Except I didn’t see that, either.

Instead, I encountered a man keenly aware of the colour of his skin and how that colour tried to shape his life. George consciously, and with clear calculation, pushed back on that idea. Let’s not forget that, at the Carnival of Champions in 1892 in New Orleans, where he was the first Black headliner in the deep south at the height of lynching in America, George Dixon demanded that people of colour be given hundreds of seats to watch.

And he got them.

Then George Dixon made a point at that event of beating his white opponent, the hapless Jack Skelly, to an overworked pulp in eight rounds before finally dispatching him. George was hardly “indifferent to race.” He just would not be defined by “race” or by others’ expectations of who or what he should be.

Or at least that was my understanding of George Dixon.

I lay no claim to being an academic or to being the sole teller of George’s story anymore. I leave to others the important exploration of sociology and history and theory and George’s part in them. I am just a storyteller, with a creative writer’s intuitive sense of people, place, and motivation. Mind you, in the time we spent together, I think I got to know George reasonably well. For me, George’s life was far more than the sum of his parts, and his personal world was rightly mysterious – as it should be.

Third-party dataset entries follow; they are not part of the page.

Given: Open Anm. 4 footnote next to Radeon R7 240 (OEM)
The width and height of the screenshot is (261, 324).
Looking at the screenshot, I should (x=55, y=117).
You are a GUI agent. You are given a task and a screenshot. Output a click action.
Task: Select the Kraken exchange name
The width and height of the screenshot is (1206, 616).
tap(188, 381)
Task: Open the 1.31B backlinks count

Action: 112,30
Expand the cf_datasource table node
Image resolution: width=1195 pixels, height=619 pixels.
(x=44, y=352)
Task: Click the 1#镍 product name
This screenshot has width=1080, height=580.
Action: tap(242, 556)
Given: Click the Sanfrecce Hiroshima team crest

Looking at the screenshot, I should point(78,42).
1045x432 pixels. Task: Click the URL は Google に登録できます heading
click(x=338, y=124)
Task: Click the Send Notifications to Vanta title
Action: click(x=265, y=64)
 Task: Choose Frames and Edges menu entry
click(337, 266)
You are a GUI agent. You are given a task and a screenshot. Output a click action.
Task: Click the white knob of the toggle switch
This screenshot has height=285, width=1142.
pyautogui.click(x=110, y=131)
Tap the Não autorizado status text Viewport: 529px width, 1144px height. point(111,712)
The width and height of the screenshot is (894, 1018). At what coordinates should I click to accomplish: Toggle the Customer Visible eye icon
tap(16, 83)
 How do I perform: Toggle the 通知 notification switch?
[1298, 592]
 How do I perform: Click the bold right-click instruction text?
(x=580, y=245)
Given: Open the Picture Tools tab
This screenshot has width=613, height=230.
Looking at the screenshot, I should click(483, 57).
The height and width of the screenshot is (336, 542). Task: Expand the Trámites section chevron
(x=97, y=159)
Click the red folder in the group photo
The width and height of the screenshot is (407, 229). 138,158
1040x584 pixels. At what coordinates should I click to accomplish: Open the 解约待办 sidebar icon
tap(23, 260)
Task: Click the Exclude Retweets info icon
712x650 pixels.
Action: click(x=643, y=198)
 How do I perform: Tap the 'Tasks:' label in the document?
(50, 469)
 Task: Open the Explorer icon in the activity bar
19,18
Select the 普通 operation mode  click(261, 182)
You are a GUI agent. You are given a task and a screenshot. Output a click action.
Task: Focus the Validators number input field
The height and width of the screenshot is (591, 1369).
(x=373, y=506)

In the ten years that have followed the publication of Shadowboxing, I suspect that George Dixon’s life has become compelling because his story was one of pushing back on expectations of “race” and place and people, which puts his story at the start of the proto-civil rights movement, meaning I think there is a line to be drawn from George’s life through the civil rights and equal rights movements of the 1950s and 1960s to today with the Black Lives Matter movement and the emerging collective consciousness that we should, once again, question our expectations of “race” and place and people. Certainly, George Dixon was a man of his time, but his story, as told in Shadowboxing, was a tale for the ages. And now, it seems, George’s story has grown beyond Shadowboxing .

This pleases me the most.

Not long after I published the book, I received a message from the wonderful writer Charles Saunders, who recently passed away. “Thank you for writing about George Dixon,” he said, “a man who was small in stature but huge in significance.”

Indeed, he was.

In 2021 the Government of Canada designated George Dixon as a person of national historic significance.